The Secret (2006 Video)
1/10
Here's the real secret: This move is disgusting, ridiculous, and ignorant.
5 September 2006
Warning: Spoilers
Much like "Loose Change" or any other conspiracy film, this piece is not without its die-hard supporters who claim that it's changed their life and that everyone who disagrees is a fool too closed-minded to see their One True Way. But if you're a fan of science or critical thinking (or thinking in general), this film will honestly waste 90 minutes of your life. It presents self-help book authors who think they've got a mandate to tell other people how to live their lives. It presents two people who claim to be scientists talking about this great, monumental discovery of the "Law" of Attraction, but have yet to win a Nobel Prize for such Earth-shattering work (or be taken seriously by the scientific community). It shamelessly cherry-picks quotes from a handful of famous people of the past and claims that they were all on board with this wonderful Secret (which explains why they got so rich and powerful). Indeed this makes you wonder why their "experts" like John Gray haven't yet joined the Pantheon of world's greatest people.

What is the Secret, you ask? Here it is in a nutshell: The movie first suckers the simple-minded into believing it has some validity by first presenting the revolutionary concept that boils down to "a positive outlook on life makes you more pleasant and makes you experience your day better". Wow, truly ground-breaking, thanks! But much like any pseudo-science, it takes a common knowledge that people agree with and then springboards off it to draw ridiculous conclusions, namely that your mind is a beacon that continually communicates with the universe and because the universe truly cares about you, it grants you everything you ever dream about: Wealth, power, fame. Seriously. This is their law of attraction: What you think about.... happens. And oh yeah, every bit of negativity in your life is due to your negative thoughts and you could've avoided this negativity by simply wishing a little harder and being more positive.

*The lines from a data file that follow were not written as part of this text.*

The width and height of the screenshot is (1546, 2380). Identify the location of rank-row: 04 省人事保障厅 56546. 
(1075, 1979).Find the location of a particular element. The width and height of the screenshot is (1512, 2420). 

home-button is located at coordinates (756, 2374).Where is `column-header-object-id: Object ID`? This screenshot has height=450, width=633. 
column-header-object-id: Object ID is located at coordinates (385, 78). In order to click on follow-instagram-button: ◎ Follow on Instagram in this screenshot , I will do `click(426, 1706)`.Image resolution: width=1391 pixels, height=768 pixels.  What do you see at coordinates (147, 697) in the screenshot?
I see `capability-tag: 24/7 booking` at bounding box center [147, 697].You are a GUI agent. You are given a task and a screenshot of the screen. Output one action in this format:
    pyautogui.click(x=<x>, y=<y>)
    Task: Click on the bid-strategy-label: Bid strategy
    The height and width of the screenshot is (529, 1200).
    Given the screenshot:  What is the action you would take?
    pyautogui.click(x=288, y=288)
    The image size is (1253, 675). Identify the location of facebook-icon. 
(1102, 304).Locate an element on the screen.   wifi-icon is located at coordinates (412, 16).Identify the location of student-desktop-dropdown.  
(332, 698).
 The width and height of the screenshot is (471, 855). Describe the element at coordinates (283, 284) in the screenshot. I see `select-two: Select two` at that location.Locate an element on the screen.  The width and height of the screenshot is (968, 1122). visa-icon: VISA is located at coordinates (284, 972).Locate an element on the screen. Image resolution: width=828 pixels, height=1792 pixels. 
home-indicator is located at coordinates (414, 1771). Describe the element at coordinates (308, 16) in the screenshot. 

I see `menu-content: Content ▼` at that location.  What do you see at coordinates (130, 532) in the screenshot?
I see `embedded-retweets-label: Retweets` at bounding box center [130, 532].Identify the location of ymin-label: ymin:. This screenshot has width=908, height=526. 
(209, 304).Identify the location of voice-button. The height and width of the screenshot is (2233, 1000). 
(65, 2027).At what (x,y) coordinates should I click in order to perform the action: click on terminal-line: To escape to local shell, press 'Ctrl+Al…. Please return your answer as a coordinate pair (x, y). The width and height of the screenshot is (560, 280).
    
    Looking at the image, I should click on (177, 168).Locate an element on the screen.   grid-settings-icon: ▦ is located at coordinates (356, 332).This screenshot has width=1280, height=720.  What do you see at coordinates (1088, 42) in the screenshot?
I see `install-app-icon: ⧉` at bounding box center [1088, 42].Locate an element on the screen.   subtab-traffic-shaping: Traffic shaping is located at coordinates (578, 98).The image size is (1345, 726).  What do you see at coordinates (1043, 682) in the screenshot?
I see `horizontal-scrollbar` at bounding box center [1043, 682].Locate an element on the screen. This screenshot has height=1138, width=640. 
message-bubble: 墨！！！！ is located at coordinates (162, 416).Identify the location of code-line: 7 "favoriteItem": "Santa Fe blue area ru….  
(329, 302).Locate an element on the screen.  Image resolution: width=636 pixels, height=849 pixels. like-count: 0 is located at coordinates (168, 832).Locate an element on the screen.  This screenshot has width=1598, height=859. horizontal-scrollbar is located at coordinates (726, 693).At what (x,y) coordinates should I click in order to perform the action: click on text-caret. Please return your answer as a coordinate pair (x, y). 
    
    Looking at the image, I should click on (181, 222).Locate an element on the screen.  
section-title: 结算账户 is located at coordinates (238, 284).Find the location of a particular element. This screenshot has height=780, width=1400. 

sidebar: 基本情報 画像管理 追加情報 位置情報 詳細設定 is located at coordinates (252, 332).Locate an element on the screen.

And that's where the most offensive part of the film comes in because while such a point of view may not be too offensive for middle-class well-fed Americans and their worst problems (bills, heckling, lack of love), it's an incredible insult to anyone who has ever been through real suffering and negativity: The Jews of the Holocaust, the office workers of the World Trade Center, the starving kids in Africa, anyone who ever got killed in an earthquake, landslide, hurricane, tornado, etc. Suddenly the "avoid bad things by thinking positively" starts seeming ridiculous and yet it's a problem that needs to be addressed by these "experts" before pushing an infantile concept that claims to solve every human problem in the universe for more book/CD/DVD sales.

How do these people propose to solve such problems and prove their point? They treat their audience like children by showing examples of Aladdin with a Genie that says "Your wish is my command" to explain just how the universe actually functions. They paint a scenario where a boy wants a bicycle really badly and instead of asking his parents for it, saving his change, or opening up a lemonade stand, he merely cuts out a magazine clipping of the bike, concentrates really hard, wishes and wishes, and lo and behold, an old man (who I hope is a relative) one day appears at his door with a brand-new bike. Really!

Then they go on to show a guy who got paralyzed in an accident but due to some kind of unseen luck, makes a recovery and walks again. He claims this happened because he was always positive and wished that he could walk again. So the Secret really works! Not quite, especially when you consider the fact that most people who become paralyzed never make any recovery (Christopher Reeve apparently was positive enough to achieve fame and fortune but didn't wish hard enough to walk again after his accident). Again and again, the film insults victims of real misfortune by reducing the world's misery to trivial problems that can all be solved in the mind. It appeals to folks with no real troubles of their own as a cheap-fix self-help solution while I can't imagine what it must be like for victims of ACTUAL misfortune to sit there and be told that "it's all in your mind".

The movie is disgusting, ridiculous, ignorant, and self-centered. It gives the foolish an easy answer but glazes over a problem so complex as human misery with a childish fairy tale. I recommend this movie if you liked "Loose Change". All others, you have been warned.

Oh yeah, and the cinematography was cheesy.